» TEXT SECTION:
* * * * *
Studio album by Highway 101
- Released: September 26, 1989
- Genre: Country
- Length: 33:24
- Label: Warner Bros.
- Producer: Paul Worley, Ed Seay

Highway 101 chronology
| 101² (1988) | Paint the Town (1989) | Greatest Hits (1990) |

Singles from Paint the Town
- "Who's Lonely Now" Released: September 1989; "Walkin', Talkin', Cryin', Barely Beatin' Broken Heart" Released: January 1990; "This Side of Goodbye" Released: May 26, 1990;

= Paint the Town =

Paint the Town is the third studio album by American country music band Highway 101. The last of their albums featuring Paulette Carlson as lead vocalist, it included the Billboard Country #1 "Who's Lonely Now," the #4 "Walkin', Talkin', Cryin', Barely Beatin' Broken Heart," and the #11 "This Side of Goodbye." Also included on the album is a cover of James Taylor's "Sweet Baby James". "Rough and Tumble Heart" was later recorded by Pam Tillis on her 1992 album Homeward Looking Angel.
* * * * *
» JOB 1:
In the album text, which artist later recorded "Rough and Tumble Heart," and on what album?
» JOB 2:
Echo the album text word for word, starting with "Highway 101 chronology" and going on through "Homeward Looking Angel.".

[Text and item location entries]
* * * * *
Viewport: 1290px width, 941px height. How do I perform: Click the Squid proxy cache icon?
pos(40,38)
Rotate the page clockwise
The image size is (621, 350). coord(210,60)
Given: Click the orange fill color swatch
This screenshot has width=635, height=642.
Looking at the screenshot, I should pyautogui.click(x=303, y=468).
* * * * *
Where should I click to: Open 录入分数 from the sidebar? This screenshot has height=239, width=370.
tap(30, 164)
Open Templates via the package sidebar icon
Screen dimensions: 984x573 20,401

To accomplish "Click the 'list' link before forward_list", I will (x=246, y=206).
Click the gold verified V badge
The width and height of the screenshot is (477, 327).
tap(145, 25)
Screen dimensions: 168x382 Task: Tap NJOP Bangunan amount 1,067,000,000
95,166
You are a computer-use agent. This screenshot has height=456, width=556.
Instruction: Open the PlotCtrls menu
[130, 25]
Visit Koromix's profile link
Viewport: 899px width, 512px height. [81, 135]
* * * * *
» FINAL RESULT 1:
Pam Tillis recorded it on her 1992 album Homeward Looking Angel.

» FINAL RESULT 2:
Highway 101 chronology
| 101² (1988) | Paint the Town (1989) | Greatest Hits (1990) |

Singles from Paint the Town
- "Who's Lonely Now" Released: September 1989; "Walkin', Talkin', Cryin', Barely Beatin' Broken Heart" Released: January 1990; "This Side of Goodbye" Released: May 26, 1990;

= Paint the Town =

Paint the Town is the third studio album by American country music band Highway 101. The last of their albums featuring Paulette Carlson as lead vocalist, it included the Billboard Country #1 "Who's Lonely Now," the #4 "Walkin', Talkin', Cryin', Barely Beatin' Broken Heart," and the #11 "This Side of Goodbye." Also included on the album is a cover of James Taylor's "Sweet Baby James". "Rough and Tumble Heart" was later recorded by Pam Tillis on her 1992 album Homeward Looking Angel.